Results of operations for natural gas and oil producing activities follow:



Year Ended December 31,
----------------------------------
1998 1997 1996
----------- ----------- ---------

Sales to unaffiliated customers............ $ 9,836,863 11,351,586 7,687,748
Production costs (lease operating expense
and taxes)................................ 2,821,515 2,316,006 1,614,584
Exploration expenses....................... 6,010,425 3,205,730 1,149,240
Impairment of oil and gas properties....... 1,075,853 549,792 --
Depreciation, depletion and amortization... 4,038,547 4,065,998 2,684,494
----------- ----------- ---------
13,946,340 10,137,526 5,448,318
----------- ----------- ---------
Results of operations...................... $(4,109,477) 1,214,060 2,239,430
=========== =========== =========


No income taxes have been reflected above for the Company due to its
estimate that net operating loss and statutory depletion loss carryforwards
will be utilized to offset future taxable income.

NOTE M--Concentrations of Credit Risk and Significant Customers

Due to the nature of the industry the Company sells its oil and natural gas
production to a limited number of purchasers and, accordingly, amounts
receivable from such purchasers could be significant. Additionally, prior to
the sale of the Company's interest in its pipeline joint venture in 1997, it
received net monthly payments from its partner, Mitchell Marketing Company.
Revenues from these sources as a percent of total revenues for the periods
presented were as follows:



Year Ended
December 31,
----------------
1998 1997 1996
---- ---- ----

Seaber Corporation of Louisiana............................ 47% 44% 35%
Texaco..................................................... 12% 11% --
Navajo Refining Company.................................... 11% -- --
Mobil Oil Corporation...................................... -- 10% 22%
Mitchell Marketing Company................................. -- 9% 16%


33


GOODRICH PETROLEUM CORPORATION AND SUBSIDIARIES

NOTES TO CONSOLIDATED FINANCIAL STATEMENTS--(Continued)

December 31, 1998


NOTE N--Sales of Assets

On January 5, 1999 the Company sold its investment in marketable equity
securities. Proceeds from the sale amounted to $240,000 and resulted in a
realized loss of $520,000.

On April 22, 1998 the Company sold its interest in certain oil and gas
properties located in Texas for $49,000 resulting in a gain of $4,000.

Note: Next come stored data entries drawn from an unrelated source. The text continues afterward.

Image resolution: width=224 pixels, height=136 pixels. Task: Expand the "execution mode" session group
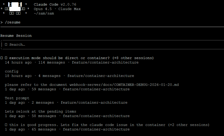tap(6, 58)
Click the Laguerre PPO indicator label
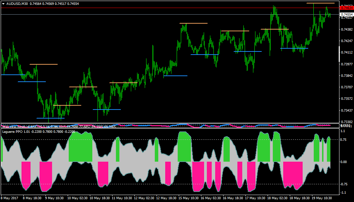 point(12,131)
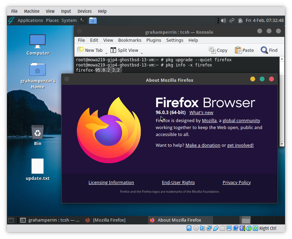
Task: Click the VirtualBox hard disk activity icon
Action: (x=189, y=228)
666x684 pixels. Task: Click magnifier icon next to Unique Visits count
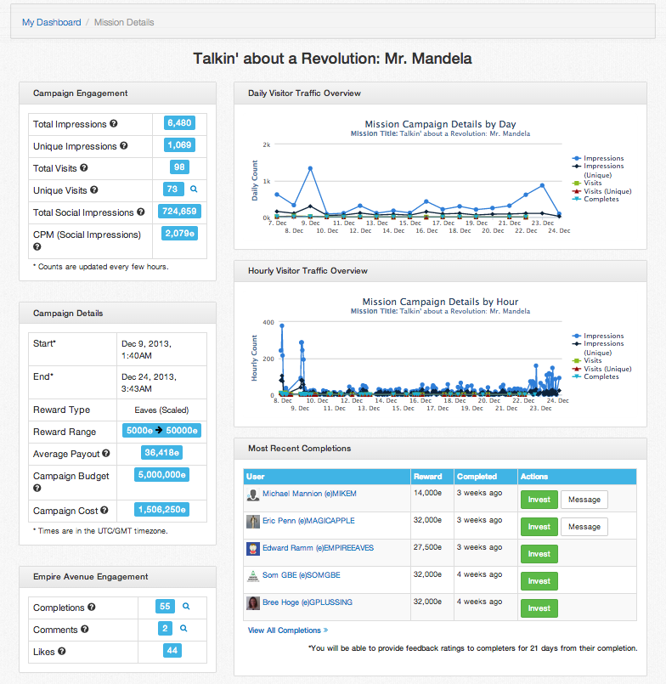coord(194,189)
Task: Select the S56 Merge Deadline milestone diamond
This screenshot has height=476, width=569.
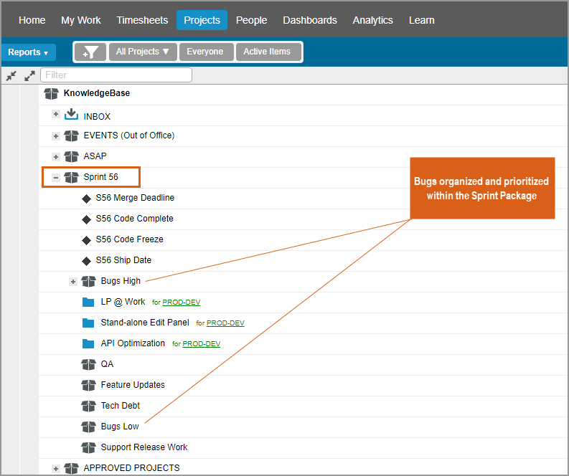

On October 16, 1997, the Company sold its 20% interest in a natural gas
pipeline joint venture. The adjusted sales price was $3,564,000 and the
Company recognized a gain on the sale (both pre-tax and after-tax) in the
fourth quarter of 1997 of $688,304.

The Company sold its interests in certain oil and gas properties located in
Montana for $370,000 in 1997, resulting in a gain of $18. The Company sold its
interest in certain oil and gas properties located in North Dakota for
$325,000 in 1996, resulting in a gain of $88,000.

NOTE O--Acquisition of Oil Gas Properties

On January 31, 1997, the Company acquired the oil and gas properties of
La/Cal Energy Partners II ("La/Cal II") and certain working interest owners
for a purchase price of $16.5 million ("La/Cal II Acquisition"). The purchase
price was comprised of $1.5 million cash, the assumption of $7.5 million
La/Cal II long-term debt and the issuance of 750,000 shares of Series B
convertible preferred stock of the Company ("Series B Preferred Stock") with
an aggregate liquidation value of $7.5 million. In connection with the La/Cal
II Acquisition, the Company increased its borrowing base to $22.5 million and
borrowed an additional $9 million to payoff La/Cal II's debt and to pay the
cash portion of the purchase price.

Selected results of operations on a pro forma basis as if the La/Cal II
Acquisition had occurred on January 1, 1997 and January 1, 1996, respectively
are as follows:



For the year ended
December 31,
----------------------
1997 1996
---------- ----------
(Unaudited

Revenues.......................................... 13,422,000 14,370,000
Net income (loss)................................. (1,154,000) 1,715,000
Earnings (loss) applicable to common stock........ (2,411,000) 451,000
Basic and diluted earnings (loss) per average
common share..................................... (.46) .09


NOTE P--Supplemental Oil and Gas Reserve Information (Unaudited)

The supplemental oil and gas reserve information that follows is presented
in accordance with SFAS No. 69, Disclosures about Oil and Gas Producing
Activities. The schedules provide users with a common base for preparing
estimates of future cash flows and comparing reserves among companies.
Additional background information follows concerning the schedules.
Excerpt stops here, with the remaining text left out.